(The data)

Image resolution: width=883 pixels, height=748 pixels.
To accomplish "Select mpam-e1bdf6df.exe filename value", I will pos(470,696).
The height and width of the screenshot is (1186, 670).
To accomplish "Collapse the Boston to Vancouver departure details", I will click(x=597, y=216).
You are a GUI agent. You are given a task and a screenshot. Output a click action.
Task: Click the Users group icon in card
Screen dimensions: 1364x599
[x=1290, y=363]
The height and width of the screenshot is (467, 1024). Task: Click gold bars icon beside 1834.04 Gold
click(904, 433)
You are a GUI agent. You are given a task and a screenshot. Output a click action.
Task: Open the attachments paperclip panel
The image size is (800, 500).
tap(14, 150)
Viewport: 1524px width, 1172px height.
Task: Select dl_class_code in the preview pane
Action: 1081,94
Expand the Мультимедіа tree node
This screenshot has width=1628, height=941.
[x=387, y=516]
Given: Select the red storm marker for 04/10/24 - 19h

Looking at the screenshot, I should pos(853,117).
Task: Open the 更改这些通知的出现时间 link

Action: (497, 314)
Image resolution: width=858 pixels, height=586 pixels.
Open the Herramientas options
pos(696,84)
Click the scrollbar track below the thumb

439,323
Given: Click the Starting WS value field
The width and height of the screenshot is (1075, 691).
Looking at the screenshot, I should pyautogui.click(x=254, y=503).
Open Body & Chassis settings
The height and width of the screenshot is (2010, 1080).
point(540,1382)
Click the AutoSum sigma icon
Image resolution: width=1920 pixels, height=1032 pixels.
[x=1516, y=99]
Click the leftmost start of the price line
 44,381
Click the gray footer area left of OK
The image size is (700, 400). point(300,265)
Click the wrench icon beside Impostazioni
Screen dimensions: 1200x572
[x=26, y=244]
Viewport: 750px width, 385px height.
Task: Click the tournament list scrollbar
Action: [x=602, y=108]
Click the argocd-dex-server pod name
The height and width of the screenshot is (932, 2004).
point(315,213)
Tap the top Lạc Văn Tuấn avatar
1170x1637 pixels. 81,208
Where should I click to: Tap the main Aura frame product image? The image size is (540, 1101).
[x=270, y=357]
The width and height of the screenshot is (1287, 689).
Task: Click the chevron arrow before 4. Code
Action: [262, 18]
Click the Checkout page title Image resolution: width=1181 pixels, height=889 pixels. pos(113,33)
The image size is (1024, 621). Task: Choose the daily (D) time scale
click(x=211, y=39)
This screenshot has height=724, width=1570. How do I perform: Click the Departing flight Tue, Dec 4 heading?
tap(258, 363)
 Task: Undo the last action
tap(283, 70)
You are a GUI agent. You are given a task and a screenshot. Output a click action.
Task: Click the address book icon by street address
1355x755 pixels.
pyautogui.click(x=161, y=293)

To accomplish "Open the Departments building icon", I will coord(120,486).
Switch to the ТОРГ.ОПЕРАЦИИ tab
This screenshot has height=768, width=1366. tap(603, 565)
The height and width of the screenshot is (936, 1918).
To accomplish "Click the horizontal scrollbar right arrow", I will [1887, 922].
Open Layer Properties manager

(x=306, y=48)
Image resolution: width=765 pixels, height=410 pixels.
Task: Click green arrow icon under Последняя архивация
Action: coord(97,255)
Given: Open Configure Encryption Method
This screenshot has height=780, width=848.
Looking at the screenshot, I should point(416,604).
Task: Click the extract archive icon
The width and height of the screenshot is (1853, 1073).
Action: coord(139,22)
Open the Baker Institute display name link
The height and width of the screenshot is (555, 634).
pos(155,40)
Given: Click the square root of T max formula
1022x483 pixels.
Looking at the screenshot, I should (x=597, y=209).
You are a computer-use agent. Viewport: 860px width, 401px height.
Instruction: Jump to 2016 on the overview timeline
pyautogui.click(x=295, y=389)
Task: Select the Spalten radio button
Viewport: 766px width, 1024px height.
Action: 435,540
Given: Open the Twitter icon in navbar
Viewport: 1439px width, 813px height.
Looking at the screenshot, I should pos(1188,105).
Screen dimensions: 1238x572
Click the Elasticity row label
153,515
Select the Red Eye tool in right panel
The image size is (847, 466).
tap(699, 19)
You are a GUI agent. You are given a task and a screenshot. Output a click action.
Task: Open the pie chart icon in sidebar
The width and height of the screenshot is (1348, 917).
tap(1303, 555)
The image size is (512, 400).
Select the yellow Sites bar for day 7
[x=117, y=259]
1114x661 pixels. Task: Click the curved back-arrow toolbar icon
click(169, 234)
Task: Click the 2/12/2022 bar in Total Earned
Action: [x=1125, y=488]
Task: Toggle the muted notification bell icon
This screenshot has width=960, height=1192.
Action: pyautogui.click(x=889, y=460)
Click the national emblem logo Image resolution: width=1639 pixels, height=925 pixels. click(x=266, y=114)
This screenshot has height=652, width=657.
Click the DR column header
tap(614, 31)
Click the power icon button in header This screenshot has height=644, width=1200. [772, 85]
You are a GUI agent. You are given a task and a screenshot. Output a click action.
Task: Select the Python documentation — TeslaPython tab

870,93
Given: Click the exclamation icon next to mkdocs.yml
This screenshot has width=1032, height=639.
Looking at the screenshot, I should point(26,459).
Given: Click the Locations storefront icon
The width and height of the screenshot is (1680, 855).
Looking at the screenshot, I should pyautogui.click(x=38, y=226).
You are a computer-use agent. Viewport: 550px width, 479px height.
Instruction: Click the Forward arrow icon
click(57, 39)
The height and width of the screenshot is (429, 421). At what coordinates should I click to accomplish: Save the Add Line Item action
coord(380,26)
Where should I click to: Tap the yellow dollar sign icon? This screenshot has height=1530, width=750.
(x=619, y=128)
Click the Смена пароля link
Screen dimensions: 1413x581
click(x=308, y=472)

(End The data)

*Task requirements*
Looking at the data above, return every line from the one with "This screenshot has width=960, height=1192." down to the one with "Click the power", exactly and inclusively.

*Problem solution*
This screenshot has width=960, height=1192.
Action: pyautogui.click(x=889, y=460)
Click the national emblem logo Image resolution: width=1639 pixels, height=925 pixels. click(x=266, y=114)
This screenshot has height=652, width=657.
Click the DR column header
tap(614, 31)
Click the power icon button in header This screenshot has height=644, width=1200. [772, 85]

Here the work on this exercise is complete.